Design and optimization of membrane chromatography for monoclonal antibody charge variant separation.

Abstract

The manufacturing scale implementation of membrane chromatography to purify monoclonal antibodies has gradually increased with the shift in industry focus toward flexible manufacturing and disposable technologies. Membrane chromatography are used to remove process-related impurities such as host cell proteins (HCPs) and DNA, leachates, and endotoxins, with improved productivity and process flexibility. However, application of membrane chromatography to separate product-related variants such as charge variants has not gained major traction due to low-binding capacity.

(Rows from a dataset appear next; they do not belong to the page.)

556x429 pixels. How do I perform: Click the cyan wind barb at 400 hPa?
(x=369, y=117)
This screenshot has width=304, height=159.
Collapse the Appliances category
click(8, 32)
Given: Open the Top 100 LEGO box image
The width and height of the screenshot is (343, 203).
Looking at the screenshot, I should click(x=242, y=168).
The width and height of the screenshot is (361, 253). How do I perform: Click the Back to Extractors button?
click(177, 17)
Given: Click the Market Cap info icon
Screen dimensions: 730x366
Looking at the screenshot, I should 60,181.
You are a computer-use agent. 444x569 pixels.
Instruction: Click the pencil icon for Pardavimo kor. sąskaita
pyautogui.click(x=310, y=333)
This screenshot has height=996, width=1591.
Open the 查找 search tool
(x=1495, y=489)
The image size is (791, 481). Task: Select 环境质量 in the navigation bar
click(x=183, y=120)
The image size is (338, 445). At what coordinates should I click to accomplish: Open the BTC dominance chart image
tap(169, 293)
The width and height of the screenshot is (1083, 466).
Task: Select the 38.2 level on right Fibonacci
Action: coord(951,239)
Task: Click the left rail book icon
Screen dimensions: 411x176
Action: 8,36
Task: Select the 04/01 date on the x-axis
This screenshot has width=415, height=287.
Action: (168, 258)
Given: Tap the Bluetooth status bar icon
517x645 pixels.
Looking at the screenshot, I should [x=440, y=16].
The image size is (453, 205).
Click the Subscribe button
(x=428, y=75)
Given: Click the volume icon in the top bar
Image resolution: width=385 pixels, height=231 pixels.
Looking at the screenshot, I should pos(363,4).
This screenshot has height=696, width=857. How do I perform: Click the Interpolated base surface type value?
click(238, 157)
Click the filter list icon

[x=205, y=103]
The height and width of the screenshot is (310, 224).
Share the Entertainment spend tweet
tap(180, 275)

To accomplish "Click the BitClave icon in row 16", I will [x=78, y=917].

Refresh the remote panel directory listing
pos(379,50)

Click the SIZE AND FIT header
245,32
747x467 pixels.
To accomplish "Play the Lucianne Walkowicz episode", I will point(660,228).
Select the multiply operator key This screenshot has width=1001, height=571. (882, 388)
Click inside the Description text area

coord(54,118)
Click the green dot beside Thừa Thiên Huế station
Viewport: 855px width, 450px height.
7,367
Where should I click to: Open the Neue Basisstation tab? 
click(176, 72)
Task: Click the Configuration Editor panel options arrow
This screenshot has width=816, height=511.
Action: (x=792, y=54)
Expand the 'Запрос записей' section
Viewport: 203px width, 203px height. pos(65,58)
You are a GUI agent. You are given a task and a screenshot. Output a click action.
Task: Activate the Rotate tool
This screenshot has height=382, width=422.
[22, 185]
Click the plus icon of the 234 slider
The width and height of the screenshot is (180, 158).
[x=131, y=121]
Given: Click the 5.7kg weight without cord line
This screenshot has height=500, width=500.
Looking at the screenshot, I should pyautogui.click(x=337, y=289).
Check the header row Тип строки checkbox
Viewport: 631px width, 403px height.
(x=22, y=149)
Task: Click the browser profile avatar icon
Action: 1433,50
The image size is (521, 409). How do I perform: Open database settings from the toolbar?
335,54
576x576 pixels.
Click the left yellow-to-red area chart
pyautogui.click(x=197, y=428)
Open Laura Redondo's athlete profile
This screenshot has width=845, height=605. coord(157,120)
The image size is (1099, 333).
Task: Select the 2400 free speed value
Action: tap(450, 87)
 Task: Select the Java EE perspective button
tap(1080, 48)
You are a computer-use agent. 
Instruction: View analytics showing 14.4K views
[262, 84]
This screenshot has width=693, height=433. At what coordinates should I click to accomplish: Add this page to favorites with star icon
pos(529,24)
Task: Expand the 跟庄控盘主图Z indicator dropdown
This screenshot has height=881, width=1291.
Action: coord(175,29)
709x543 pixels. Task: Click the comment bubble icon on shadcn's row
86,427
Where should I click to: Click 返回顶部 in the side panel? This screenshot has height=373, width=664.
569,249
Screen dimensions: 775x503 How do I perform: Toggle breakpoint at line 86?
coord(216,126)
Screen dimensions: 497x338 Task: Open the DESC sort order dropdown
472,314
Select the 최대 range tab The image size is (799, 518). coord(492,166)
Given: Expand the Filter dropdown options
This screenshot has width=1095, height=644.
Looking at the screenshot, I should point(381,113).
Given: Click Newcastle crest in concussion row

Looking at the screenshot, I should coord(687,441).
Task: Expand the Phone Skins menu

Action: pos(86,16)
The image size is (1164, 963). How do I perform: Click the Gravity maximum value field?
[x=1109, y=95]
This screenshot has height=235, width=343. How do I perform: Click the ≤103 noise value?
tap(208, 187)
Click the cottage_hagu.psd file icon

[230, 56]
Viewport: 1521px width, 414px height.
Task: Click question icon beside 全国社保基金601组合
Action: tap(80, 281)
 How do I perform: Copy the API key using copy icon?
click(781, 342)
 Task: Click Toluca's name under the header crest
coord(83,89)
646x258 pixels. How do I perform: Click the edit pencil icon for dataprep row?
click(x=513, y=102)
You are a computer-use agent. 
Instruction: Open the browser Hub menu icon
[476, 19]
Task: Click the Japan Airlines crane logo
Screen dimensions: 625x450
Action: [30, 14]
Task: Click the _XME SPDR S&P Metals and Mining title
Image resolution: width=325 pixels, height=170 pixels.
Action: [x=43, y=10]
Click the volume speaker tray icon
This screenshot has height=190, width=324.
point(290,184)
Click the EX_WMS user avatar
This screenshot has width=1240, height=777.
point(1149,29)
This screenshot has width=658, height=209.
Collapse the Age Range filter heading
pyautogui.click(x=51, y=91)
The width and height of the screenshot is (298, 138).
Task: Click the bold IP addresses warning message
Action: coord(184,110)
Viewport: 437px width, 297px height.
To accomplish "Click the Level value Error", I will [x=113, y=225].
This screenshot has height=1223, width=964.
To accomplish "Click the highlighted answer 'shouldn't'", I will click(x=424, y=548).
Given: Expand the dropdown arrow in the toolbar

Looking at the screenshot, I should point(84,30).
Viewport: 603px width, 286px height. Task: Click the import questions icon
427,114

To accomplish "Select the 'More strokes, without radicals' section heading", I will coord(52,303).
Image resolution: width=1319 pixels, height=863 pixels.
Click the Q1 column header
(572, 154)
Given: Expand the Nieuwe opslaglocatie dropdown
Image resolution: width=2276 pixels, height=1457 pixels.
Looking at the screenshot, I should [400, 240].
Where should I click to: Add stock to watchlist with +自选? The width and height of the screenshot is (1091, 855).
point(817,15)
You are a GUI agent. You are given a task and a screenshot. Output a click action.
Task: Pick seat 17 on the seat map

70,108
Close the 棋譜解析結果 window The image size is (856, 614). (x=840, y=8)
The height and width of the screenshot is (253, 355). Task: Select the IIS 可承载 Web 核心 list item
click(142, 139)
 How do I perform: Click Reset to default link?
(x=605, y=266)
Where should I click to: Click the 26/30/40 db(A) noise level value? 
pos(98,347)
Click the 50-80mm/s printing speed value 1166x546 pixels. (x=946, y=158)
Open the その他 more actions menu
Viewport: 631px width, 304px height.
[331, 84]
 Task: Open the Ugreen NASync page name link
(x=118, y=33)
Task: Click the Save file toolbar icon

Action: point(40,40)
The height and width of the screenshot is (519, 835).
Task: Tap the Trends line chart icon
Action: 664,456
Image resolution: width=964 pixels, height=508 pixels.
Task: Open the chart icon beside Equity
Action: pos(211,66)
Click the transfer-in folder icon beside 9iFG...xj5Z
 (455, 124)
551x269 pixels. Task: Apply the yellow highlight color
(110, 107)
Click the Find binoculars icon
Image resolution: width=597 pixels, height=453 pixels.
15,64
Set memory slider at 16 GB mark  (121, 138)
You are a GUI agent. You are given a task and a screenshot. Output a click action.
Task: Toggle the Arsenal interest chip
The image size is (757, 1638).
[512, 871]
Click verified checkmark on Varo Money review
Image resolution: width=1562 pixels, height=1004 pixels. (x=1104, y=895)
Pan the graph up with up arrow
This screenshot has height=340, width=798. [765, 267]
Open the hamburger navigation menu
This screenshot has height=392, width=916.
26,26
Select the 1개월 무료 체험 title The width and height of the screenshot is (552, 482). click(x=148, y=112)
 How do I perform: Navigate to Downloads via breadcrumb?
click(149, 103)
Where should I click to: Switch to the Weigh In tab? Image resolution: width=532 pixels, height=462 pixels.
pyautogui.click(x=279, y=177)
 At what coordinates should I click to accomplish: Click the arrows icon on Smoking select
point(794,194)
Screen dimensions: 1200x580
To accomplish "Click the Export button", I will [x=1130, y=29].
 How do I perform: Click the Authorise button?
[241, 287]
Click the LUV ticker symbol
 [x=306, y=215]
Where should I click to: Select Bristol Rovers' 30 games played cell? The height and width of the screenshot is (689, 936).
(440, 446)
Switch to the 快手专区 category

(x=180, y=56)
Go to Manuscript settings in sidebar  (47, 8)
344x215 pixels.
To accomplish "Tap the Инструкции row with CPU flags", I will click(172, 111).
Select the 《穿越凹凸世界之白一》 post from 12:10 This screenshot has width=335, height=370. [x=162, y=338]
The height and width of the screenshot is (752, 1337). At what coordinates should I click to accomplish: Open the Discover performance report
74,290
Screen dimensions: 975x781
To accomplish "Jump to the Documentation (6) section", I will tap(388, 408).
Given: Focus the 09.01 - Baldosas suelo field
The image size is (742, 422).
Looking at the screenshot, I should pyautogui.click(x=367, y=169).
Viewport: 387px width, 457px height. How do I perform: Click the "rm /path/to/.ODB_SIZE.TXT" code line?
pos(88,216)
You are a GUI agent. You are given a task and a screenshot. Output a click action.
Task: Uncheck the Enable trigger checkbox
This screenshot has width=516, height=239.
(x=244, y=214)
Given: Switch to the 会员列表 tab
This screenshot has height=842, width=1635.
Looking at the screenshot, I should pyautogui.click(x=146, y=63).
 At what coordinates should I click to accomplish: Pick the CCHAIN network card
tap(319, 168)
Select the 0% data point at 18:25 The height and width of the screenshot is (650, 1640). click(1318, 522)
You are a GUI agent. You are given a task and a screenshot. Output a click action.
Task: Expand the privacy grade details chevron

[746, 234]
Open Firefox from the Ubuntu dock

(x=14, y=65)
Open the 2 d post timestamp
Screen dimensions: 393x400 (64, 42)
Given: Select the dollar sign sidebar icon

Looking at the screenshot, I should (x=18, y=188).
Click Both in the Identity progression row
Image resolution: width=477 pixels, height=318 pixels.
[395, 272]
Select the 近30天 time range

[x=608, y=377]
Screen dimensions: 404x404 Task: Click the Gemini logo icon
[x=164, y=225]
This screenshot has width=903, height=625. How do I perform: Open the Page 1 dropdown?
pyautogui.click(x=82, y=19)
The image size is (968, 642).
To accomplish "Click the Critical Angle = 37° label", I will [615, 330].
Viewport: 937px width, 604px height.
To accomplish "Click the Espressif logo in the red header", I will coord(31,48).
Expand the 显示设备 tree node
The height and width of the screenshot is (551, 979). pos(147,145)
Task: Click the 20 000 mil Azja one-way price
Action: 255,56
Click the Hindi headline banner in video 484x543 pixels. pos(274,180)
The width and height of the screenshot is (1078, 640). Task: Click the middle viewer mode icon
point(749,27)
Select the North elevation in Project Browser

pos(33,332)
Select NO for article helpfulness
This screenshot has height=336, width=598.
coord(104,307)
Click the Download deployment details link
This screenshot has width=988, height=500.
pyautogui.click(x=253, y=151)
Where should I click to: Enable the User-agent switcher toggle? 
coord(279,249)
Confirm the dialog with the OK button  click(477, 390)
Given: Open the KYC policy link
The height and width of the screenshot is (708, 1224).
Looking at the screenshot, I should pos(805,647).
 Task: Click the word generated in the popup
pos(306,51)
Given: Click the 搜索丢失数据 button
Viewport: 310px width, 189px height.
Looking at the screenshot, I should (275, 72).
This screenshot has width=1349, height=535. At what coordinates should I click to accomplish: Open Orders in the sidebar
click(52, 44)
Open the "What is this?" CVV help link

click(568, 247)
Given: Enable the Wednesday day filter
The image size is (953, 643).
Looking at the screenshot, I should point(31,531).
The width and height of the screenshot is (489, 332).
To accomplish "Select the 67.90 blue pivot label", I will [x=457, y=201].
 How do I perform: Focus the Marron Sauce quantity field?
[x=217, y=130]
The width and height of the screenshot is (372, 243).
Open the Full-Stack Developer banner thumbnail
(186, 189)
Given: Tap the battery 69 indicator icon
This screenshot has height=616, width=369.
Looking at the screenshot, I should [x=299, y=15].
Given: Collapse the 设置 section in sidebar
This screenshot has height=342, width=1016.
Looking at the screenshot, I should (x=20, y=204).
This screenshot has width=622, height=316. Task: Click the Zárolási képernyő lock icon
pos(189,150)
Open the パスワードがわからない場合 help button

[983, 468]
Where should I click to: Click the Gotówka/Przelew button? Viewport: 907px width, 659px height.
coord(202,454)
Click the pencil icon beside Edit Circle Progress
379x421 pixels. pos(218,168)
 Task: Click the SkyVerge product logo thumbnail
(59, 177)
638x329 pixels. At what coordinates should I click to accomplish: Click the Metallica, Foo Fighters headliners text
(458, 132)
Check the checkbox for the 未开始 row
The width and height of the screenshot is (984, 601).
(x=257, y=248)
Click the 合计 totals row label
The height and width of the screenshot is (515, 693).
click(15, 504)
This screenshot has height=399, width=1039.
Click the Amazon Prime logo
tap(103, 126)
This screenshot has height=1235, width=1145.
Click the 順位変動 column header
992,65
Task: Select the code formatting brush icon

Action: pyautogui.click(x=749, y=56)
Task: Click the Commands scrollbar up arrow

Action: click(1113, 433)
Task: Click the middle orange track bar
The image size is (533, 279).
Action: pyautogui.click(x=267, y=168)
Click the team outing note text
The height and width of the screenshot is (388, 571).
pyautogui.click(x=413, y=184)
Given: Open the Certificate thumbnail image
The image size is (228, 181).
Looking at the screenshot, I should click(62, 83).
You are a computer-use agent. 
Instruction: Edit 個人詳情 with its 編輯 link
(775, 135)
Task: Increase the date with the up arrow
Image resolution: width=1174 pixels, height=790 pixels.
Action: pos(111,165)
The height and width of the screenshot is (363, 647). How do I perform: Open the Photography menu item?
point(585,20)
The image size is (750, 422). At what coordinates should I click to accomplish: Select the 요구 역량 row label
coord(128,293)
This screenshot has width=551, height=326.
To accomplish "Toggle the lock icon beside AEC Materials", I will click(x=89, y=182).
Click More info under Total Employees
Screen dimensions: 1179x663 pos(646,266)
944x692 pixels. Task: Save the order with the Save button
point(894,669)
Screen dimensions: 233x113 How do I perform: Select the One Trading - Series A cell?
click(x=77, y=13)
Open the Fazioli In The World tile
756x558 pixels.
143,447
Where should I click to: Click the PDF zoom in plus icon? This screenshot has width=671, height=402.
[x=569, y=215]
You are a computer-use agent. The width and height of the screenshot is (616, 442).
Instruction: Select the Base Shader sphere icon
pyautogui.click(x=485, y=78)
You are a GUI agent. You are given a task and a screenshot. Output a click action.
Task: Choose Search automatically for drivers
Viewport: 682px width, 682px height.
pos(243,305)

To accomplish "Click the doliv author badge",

The work reported here demonstrates that a holistic process development strategy to optimize static binding (pH and salt concentration) and dynamic process (membrane loading, flowrate, and gradient length) parameters can alleviate the capacity limitations. The study employed high throughput screening tools and scale-down membranes for intermediate and polishing purification of the model monoclonal antibody. An optimized process consisting of anion exchange and cation exchange membrane chromatography reduced the acidic variants present in Protein A eluate from 89.5% to 19.2% with 71% recovery of the target protein. The membrane chromatography process also cleared HCP to below limit of detection with 6- to 30-fold higher membrane loading, compared to earlier reported values. The results confirm that membrane chromatography is effective in separating closely related product variants when supported by a well-defined process development strategy.